#### [Work instruction]
Lines that include the string "computer" are the ones to copy from the entries below.

#### [Dataset entries]
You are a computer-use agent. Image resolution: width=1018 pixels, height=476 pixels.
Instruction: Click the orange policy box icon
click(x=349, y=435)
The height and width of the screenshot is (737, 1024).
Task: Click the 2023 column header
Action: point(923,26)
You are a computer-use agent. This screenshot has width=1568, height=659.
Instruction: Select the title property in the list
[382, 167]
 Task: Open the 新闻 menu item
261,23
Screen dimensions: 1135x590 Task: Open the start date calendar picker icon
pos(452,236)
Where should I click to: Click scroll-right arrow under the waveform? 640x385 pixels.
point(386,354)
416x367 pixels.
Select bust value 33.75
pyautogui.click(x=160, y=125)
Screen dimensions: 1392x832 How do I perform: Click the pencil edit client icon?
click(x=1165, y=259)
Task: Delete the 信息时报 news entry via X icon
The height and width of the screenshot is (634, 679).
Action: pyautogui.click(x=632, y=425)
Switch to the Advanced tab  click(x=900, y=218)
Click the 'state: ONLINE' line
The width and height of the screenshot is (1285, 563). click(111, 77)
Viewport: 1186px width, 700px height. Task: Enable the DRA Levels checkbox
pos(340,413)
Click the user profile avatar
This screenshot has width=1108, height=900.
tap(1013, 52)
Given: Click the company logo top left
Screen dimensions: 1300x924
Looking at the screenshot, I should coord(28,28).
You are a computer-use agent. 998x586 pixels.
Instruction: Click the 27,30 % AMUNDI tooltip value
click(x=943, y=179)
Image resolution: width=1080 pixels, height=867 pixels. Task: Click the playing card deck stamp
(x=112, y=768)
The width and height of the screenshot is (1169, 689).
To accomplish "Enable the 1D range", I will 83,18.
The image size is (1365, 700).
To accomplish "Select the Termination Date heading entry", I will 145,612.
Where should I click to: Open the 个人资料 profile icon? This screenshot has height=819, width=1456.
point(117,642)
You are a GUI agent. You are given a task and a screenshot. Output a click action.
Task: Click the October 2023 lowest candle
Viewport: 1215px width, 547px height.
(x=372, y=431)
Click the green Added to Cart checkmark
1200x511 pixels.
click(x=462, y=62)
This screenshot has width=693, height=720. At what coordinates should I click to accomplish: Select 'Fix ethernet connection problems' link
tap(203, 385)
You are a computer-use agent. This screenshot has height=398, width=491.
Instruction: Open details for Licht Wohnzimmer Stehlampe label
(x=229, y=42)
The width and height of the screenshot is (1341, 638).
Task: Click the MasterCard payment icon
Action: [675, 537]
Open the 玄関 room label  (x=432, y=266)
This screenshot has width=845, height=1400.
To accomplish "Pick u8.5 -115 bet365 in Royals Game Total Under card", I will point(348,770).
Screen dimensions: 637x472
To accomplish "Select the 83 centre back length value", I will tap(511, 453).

#### [Answer for this exercise]
You are a computer-use agent. Image resolution: width=1018 pixels, height=476 pixels.
You are a computer-use agent. This screenshot has width=1568, height=659.
You are a computer-use agent. 998x586 pixels.
You are a computer-use agent. This screenshot has height=398, width=491.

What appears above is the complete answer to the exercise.